▶ **To do**:
Among the entries that follow, find the lines holding "chevron" and say how many there are, with no other words.

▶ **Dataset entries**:
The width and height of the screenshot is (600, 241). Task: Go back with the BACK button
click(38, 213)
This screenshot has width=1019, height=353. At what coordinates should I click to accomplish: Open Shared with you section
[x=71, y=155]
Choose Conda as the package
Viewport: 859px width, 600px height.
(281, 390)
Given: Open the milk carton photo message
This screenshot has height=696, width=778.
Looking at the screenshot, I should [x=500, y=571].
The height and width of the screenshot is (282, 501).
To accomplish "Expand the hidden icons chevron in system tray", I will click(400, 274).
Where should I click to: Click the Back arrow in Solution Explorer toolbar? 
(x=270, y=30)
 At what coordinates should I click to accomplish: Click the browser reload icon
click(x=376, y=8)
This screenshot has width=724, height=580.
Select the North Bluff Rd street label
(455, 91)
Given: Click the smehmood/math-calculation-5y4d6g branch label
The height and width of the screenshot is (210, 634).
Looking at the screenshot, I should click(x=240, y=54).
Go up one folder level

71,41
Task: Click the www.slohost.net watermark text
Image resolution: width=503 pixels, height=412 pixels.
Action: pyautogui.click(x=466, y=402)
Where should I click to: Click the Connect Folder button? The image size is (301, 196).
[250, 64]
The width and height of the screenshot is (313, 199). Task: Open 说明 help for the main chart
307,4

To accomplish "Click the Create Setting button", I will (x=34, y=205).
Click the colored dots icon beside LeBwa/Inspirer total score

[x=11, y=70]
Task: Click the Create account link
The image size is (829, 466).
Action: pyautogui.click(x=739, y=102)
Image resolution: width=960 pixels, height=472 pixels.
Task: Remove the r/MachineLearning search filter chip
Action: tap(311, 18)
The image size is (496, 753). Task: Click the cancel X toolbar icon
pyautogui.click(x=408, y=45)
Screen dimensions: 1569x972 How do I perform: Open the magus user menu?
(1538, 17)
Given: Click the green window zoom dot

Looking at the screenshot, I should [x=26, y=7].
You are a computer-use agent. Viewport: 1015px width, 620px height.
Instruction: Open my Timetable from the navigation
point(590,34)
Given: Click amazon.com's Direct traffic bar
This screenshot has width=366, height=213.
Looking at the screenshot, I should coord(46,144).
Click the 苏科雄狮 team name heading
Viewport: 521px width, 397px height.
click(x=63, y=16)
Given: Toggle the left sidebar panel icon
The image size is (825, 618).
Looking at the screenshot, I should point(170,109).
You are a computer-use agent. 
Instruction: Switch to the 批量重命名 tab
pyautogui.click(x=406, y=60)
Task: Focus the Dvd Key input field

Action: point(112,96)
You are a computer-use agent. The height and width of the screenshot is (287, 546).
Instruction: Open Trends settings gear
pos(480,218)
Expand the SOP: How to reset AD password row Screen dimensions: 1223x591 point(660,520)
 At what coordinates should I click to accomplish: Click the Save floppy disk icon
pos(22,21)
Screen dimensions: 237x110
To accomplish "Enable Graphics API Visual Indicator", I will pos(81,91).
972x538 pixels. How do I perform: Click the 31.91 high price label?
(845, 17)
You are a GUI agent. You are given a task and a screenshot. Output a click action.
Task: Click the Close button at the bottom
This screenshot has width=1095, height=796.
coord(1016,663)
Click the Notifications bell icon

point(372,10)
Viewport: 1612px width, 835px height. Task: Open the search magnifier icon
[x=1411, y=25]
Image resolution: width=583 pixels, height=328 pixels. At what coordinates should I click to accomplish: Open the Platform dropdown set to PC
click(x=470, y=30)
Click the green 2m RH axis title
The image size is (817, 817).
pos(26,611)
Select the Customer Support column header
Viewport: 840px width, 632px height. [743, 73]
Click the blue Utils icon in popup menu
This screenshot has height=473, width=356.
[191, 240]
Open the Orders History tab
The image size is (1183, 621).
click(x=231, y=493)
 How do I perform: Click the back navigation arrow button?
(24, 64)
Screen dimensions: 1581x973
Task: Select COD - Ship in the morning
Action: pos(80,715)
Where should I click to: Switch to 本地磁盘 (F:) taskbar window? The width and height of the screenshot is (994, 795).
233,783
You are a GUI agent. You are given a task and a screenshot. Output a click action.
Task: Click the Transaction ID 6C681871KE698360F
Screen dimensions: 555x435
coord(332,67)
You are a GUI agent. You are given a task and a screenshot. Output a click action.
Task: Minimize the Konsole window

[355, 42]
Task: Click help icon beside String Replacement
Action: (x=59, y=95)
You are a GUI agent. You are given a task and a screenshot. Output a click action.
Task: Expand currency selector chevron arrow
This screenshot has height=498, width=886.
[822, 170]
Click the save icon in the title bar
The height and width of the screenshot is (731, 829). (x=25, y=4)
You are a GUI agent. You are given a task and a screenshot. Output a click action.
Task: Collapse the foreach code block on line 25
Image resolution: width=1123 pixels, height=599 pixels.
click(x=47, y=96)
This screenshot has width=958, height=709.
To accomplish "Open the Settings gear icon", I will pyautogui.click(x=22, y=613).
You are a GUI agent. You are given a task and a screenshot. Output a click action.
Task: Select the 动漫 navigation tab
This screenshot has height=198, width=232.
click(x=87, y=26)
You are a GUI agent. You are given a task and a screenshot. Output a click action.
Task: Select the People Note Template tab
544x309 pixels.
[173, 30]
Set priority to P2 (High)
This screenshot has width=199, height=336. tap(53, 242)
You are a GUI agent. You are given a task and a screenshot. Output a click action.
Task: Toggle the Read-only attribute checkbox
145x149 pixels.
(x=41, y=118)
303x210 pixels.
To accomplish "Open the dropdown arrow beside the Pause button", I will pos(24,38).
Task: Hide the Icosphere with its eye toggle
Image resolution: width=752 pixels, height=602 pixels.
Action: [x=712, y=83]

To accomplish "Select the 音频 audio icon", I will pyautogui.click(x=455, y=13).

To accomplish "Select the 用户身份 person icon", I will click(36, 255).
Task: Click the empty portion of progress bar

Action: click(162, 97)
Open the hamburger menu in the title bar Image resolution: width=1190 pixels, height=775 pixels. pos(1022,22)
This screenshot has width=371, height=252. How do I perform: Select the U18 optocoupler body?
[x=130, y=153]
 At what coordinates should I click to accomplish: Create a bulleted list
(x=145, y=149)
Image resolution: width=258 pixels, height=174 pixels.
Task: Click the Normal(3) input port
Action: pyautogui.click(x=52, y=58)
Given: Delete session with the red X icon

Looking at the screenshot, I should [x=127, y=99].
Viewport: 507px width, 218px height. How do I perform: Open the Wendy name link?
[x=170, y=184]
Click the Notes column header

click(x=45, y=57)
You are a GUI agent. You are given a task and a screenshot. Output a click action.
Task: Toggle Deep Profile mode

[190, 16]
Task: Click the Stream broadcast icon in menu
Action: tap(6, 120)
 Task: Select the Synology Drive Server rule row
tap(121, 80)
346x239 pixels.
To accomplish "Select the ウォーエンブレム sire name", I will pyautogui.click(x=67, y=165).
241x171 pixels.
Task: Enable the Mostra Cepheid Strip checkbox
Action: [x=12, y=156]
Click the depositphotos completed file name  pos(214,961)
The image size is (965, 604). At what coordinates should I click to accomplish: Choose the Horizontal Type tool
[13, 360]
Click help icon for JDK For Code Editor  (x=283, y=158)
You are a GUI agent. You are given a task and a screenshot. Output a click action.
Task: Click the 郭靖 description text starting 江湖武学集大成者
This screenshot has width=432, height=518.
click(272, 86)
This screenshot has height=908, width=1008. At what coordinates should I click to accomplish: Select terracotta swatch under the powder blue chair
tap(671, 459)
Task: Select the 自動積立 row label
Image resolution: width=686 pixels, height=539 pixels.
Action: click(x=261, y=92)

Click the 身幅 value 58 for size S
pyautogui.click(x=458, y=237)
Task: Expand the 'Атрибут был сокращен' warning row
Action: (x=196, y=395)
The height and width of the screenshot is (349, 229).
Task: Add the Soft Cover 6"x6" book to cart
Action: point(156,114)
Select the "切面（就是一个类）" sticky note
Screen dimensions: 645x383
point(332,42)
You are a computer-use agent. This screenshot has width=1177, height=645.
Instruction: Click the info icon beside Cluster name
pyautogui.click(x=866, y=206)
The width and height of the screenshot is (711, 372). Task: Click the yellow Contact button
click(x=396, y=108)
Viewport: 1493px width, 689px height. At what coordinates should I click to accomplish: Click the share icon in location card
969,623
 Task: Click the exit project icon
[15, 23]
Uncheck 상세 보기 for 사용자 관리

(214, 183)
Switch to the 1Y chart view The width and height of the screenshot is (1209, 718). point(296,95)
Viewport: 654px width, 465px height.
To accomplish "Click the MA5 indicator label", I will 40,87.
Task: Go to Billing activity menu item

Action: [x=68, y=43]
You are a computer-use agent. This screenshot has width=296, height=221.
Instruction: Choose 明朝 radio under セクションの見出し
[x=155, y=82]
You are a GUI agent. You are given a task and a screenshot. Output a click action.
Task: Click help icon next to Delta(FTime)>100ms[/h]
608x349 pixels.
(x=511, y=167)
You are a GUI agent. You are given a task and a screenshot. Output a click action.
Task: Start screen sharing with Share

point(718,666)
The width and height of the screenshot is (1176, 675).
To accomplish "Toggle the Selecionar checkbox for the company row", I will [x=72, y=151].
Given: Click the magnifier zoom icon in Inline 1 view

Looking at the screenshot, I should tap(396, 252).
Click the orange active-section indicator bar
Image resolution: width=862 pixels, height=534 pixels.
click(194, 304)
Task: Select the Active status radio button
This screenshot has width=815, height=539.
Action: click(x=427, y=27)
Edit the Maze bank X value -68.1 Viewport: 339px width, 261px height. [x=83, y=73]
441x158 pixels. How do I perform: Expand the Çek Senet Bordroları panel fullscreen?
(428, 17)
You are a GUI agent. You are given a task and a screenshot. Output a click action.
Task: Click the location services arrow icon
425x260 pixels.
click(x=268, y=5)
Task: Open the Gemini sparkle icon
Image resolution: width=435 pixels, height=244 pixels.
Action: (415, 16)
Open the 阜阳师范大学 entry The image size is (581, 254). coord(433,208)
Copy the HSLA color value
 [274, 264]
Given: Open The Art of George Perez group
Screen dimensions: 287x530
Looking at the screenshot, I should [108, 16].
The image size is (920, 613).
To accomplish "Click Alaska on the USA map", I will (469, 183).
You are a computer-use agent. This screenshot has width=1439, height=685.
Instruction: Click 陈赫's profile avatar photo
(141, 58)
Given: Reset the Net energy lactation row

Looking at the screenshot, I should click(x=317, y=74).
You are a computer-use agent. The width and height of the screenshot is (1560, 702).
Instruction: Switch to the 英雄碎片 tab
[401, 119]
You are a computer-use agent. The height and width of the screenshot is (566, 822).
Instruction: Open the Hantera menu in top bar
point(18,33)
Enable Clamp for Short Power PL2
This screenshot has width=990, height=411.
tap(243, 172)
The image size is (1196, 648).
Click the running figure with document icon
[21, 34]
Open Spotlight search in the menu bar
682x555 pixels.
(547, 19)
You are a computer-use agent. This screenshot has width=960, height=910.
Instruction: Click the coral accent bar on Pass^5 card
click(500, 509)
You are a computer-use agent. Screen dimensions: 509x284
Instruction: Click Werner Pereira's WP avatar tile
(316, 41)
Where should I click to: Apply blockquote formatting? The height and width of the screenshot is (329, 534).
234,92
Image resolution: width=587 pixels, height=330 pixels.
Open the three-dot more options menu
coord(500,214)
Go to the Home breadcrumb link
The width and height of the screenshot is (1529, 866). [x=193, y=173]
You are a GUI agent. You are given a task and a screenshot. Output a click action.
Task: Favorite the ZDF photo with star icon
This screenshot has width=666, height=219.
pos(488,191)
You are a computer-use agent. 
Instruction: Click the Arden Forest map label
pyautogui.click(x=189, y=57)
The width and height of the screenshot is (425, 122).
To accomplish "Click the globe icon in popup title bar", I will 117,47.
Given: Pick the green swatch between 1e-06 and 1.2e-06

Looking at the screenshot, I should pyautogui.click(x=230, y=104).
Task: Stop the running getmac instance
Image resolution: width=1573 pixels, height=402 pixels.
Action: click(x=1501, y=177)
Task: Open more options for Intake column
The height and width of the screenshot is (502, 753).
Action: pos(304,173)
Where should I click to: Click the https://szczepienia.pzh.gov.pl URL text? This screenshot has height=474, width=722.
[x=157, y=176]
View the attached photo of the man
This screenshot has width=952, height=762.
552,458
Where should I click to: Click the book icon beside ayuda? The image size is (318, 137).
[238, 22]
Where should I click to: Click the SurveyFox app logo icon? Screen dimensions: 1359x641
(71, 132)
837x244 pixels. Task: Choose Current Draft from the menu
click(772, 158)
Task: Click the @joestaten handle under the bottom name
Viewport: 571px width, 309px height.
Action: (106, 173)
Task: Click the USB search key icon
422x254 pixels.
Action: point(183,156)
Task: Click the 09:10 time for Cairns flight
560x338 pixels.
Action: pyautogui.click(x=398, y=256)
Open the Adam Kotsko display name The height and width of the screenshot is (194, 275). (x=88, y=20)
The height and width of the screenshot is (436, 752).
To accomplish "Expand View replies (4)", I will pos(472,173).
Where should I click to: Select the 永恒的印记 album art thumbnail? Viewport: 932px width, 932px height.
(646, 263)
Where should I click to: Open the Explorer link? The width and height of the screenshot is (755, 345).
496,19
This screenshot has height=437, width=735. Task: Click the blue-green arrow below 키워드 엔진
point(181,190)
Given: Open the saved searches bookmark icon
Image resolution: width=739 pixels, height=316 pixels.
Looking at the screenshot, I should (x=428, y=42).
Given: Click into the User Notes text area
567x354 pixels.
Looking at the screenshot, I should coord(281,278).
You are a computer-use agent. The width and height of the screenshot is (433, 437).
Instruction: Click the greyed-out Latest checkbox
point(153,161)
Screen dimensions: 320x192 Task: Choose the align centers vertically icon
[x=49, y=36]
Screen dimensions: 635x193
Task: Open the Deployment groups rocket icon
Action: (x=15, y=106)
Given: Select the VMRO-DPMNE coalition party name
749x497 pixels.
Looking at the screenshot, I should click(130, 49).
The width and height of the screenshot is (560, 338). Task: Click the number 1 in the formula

▶ **Response box**:
2